OLAP is a significant improvement over ad hoc query systems, because OLAP systems design the data structure with users in mind. This powerful and efficient representation is called a cube, which is ideally suited for slicing and dicing data. The cube itself is stored either in a relational database, typically using a star schema, or in a special multidimensional database that optimizes OLAP operations. In addition, OLAP tools provide handy analysis functions that are difficult or impossible to express in SQL. If OLAP tools have one downside, it is that business users start to focus only on the dimensions of data represented by the tool. Data mining, on the other hand, is particularly valuable for creative thinking.

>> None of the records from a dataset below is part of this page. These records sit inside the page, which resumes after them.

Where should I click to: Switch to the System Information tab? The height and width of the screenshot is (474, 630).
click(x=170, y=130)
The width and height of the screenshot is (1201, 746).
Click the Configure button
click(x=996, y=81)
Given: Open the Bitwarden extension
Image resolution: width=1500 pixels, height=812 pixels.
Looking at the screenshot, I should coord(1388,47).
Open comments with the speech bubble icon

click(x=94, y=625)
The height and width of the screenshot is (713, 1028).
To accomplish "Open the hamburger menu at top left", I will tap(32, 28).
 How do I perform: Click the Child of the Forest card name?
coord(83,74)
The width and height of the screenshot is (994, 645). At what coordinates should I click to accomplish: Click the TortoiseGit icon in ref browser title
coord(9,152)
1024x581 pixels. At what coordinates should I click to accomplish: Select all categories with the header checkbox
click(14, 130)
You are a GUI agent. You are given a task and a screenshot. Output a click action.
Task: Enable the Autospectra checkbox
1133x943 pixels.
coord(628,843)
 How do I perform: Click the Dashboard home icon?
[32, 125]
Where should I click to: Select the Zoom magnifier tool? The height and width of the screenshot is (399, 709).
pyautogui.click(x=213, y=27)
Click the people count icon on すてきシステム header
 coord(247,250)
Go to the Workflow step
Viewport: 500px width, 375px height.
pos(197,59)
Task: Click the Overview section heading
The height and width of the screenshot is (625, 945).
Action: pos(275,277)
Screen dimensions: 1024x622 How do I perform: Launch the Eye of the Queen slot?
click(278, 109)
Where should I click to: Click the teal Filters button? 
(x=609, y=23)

Setting up the cube requires analyzing the data and the needs of the end users, which is generally done by specialists familiar with the data and the tool, through a process called dimensional modeling. Although designing and loading an OLAP system requires an initial investment, the result provides informative and fast access to end users, generally much more helpful than the results from a query-generation tool. Response times, once the cube has been built, are almost always measured in seconds, allowing users to explore data and drill down to understand interesting features that they encounter.
OLAP is a powerful enhancement to earlier reporting methods. Its power rests on three key features:
■■ First, a well-designed OLAP system has a set of relevant dimensions—
such as geography, product, and time—understandable to business
users. These dimensions often prove important for data mining
purposes.
■■
Second, a well-designed OLAP system has a set of useful measures relevant to the business.
■■
Third, OLAP systems allow users to slice and dice data, and sometimes to drill down to the customer level.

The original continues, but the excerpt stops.